Collected data:
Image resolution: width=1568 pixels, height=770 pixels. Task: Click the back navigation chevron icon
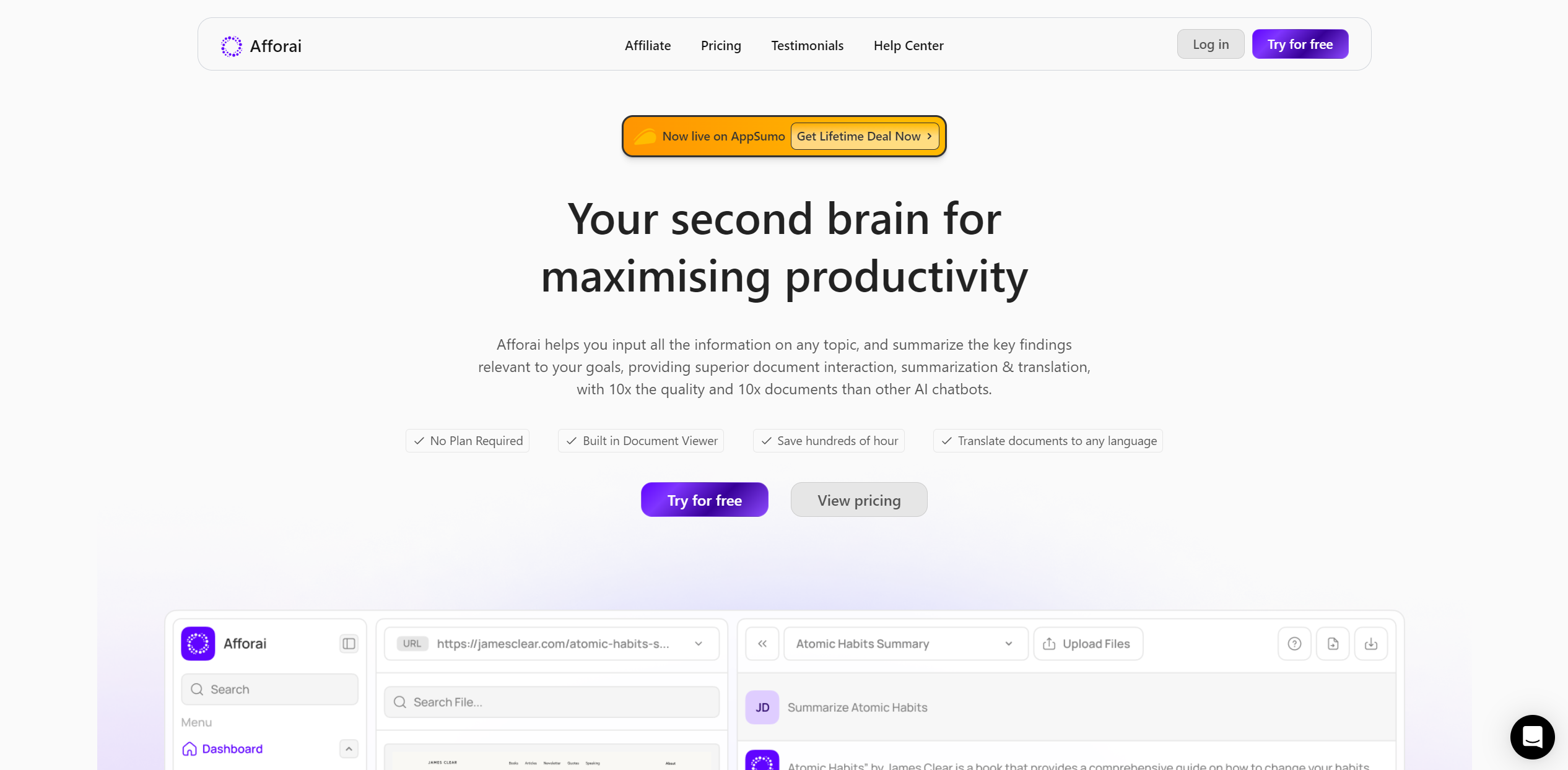click(763, 643)
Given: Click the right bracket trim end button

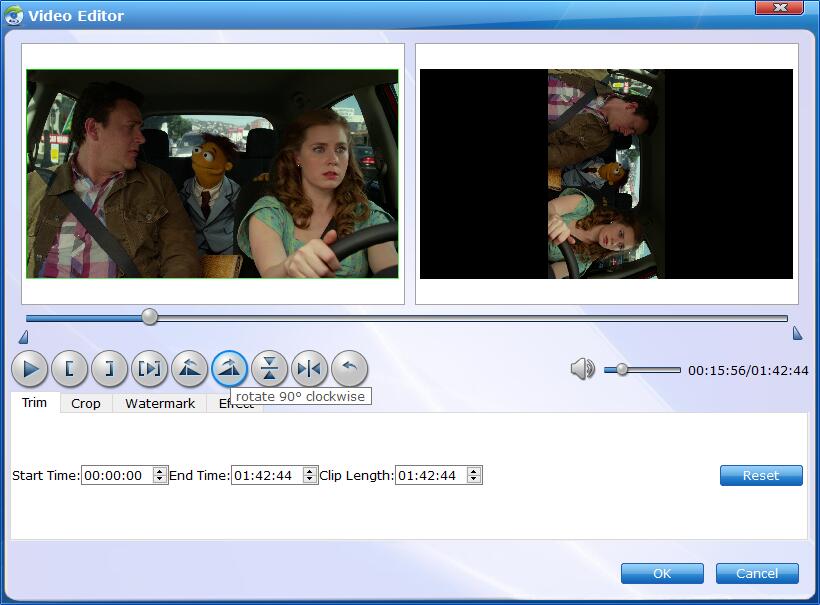Looking at the screenshot, I should (110, 369).
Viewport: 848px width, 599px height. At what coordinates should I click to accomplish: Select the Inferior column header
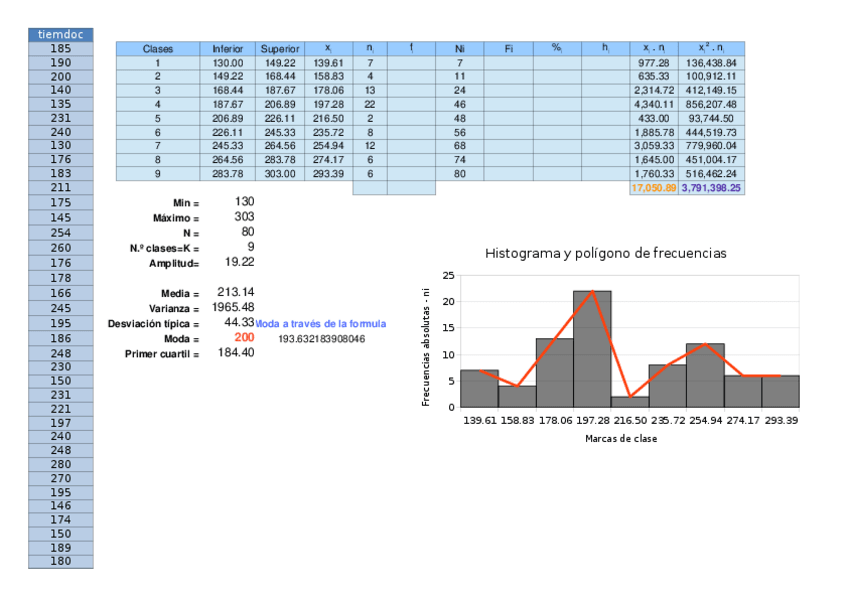tap(227, 48)
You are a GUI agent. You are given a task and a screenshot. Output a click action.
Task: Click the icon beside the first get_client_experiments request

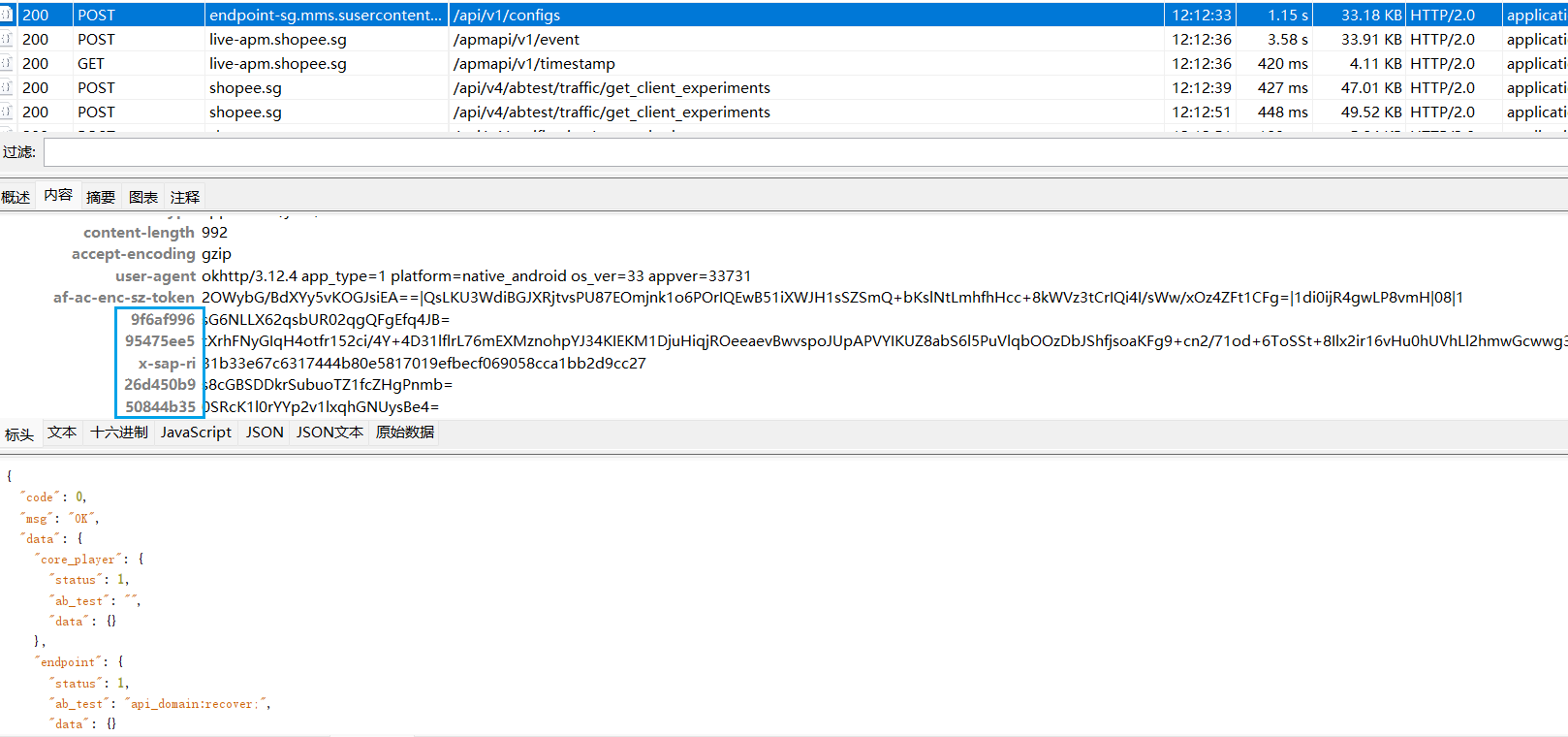(x=7, y=87)
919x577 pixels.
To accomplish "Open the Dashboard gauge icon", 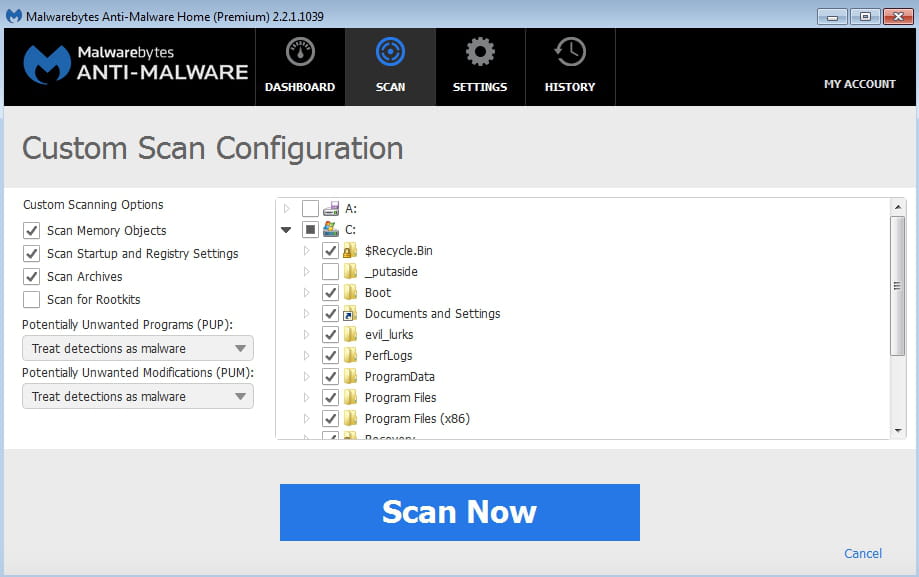I will pyautogui.click(x=300, y=52).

Task directions: Find the line with "Given: Click the" and the line with "You are a GUI" in the records above. Copy both and all lines between them exactly, without pictures.

Reply:
Given: Click the right bracket trim end button

Looking at the screenshot, I should (110, 369).
Viewport: 848px width, 599px height. At what coordinates should I click to accomplish: Select the Inferior column header
tap(227, 48)
You are a GUI agent. You are given a task and a screenshot. Output a click action.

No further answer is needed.